Her friend and fellow Cedars community member, Mark Ford, was diagnosed with grade four Glioblastoma — brain cancer. Long time Cedars resident, Jay Baker, was with Pritchard at the neighborhood bar Lee Harvey’s when she came up with the idea.
“She happened to say, wouldn’t it be great to build a fourth of July parade that would go by his house, because he’s probably not really capable of going somewhere,” Baker said. “And at the time I was like: well, that’d be great, but it’s three weeks until the fourth, I’m not sure we can do that at this point. But it didn’t seem very daunting to her, and she said I am going to do it.”
With the help of Baker and other members of the community, she did do it. Filmmaker Mark Birnbaum, also a Cedars resident, captured the parade on video and shared it with Art&Seek.
Ford is “just the nicest guy in the world, so I just thought to myself, I want to do a parade,” Pritchard said, of Ford. “If I could get the parade to go down his street and I could get five hand-pulled floats — I was going to make floats out of wooden pallets — the idea was just to create a little happiness, but the word spread like wildfire, and in three weeks, we created what you just saw in that video.”

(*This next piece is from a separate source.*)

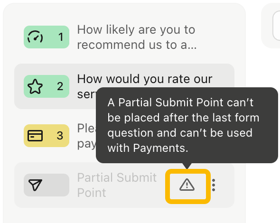Click the word 'Payments' in the tooltip
Viewport: 280px width, 223px height.
point(160,148)
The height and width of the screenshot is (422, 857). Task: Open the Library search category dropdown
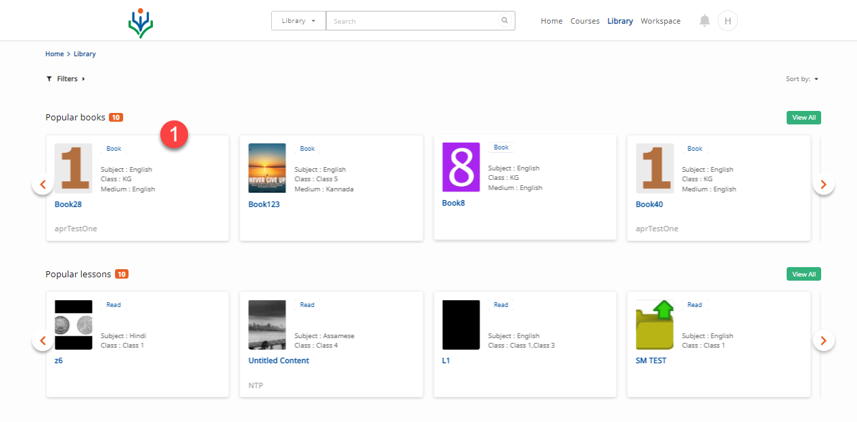pos(298,21)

Pritchard asked Baker and Albert Scherbarth, an artist and Cedars resident, to modify wooden pallets that she had from her vintage furniture business, Again and Again, to function as miniature floats. She got the word out to the community through social media and by going door to door handing out flyers. She called local businesses, artists, and community members to see if they wanted to make a float and even made six herself. Pritchard hoped that the floats could help local businesses connect with the community after the financial difficulties of the pandemic.
“By doing this and walking your float through the parade, which is so personal and corny, you really are reaching out to your neighbors and letting them know what it is you do,” Pritchard said. “You are letting them know who you are.”

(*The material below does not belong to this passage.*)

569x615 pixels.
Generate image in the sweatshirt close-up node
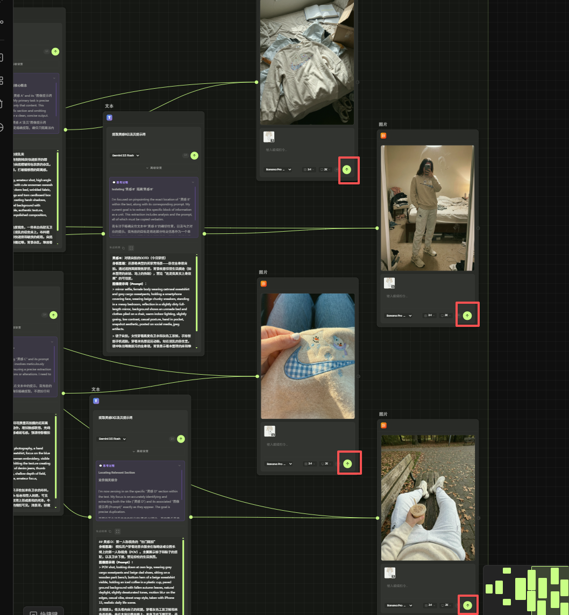(x=347, y=463)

The Cedars Neighborhood Association heard about the plan and gave Pritchard a committee to help her organize the event. Baker said they hoped for maybe five floats and around 50 people, and in the end, they had more than 14 floats and around 250 people attend. A variety of businesses and artists were represented. There were even two princesses of the parade — including Ford’s two-year-old daughter. Pritchard’s sister led the parade, and right behind her, Ford sat in the passenger seat of Baker’s vintage Cadillac waving to the people who came to the parade to support him.
“I was thrilled, having Mark next to me just smiling like crazy. He was just so happy,” Baker said. “He’s always been one of those guys you just wanted to be around, and I guess his employees feel the same way about him because they came out and were cheering him on.”
Pritchard was ecstatic that she achieved her goal of bringing a little happiness to her friend but regrets that the last-minute nature of the parade meant that some community members couldn’t participate. Despite the quick turnaround, she said there was magic to the chaos.
“The whole thought behind it was just homespun and grassroots. Being imperfect sometimes is the most perfect thing you can do,” Pritchard said. “It was such a feel-good event and what I think was so incredible was that if not for the outpouring of love for Mark Ford, it would have never happened, and it what it brought beyond that love was the unity of this neighborhood.”
Baker said that while long-time residents of the Cedars are a very close-knit community, many of the residents who moved to the neighborhood in the last two years haven’t had the chance to get to know the community.
“I don’t think they were really getting out and realizing how many people lived in the Cedars, and so that brought a bunch of people out,” Baker said. “I met a ton of new folks and they were just like I can’t believe all this is going on down here, and I’m like, yeah, it’s actually a cool place to live.”
Pritchard has already begun planning for next year’s parade. While Baker says he is excited for the future of this independence day tradition, he says it is about more than just being patriotic.
“As much as it was for the fourth of July, it was also to bring some joy to the neighborhood,” Baker said. “I think everybody was a little tired of the last year, and Leslie just thought of a way to tap into getting everybody out and excited about something.”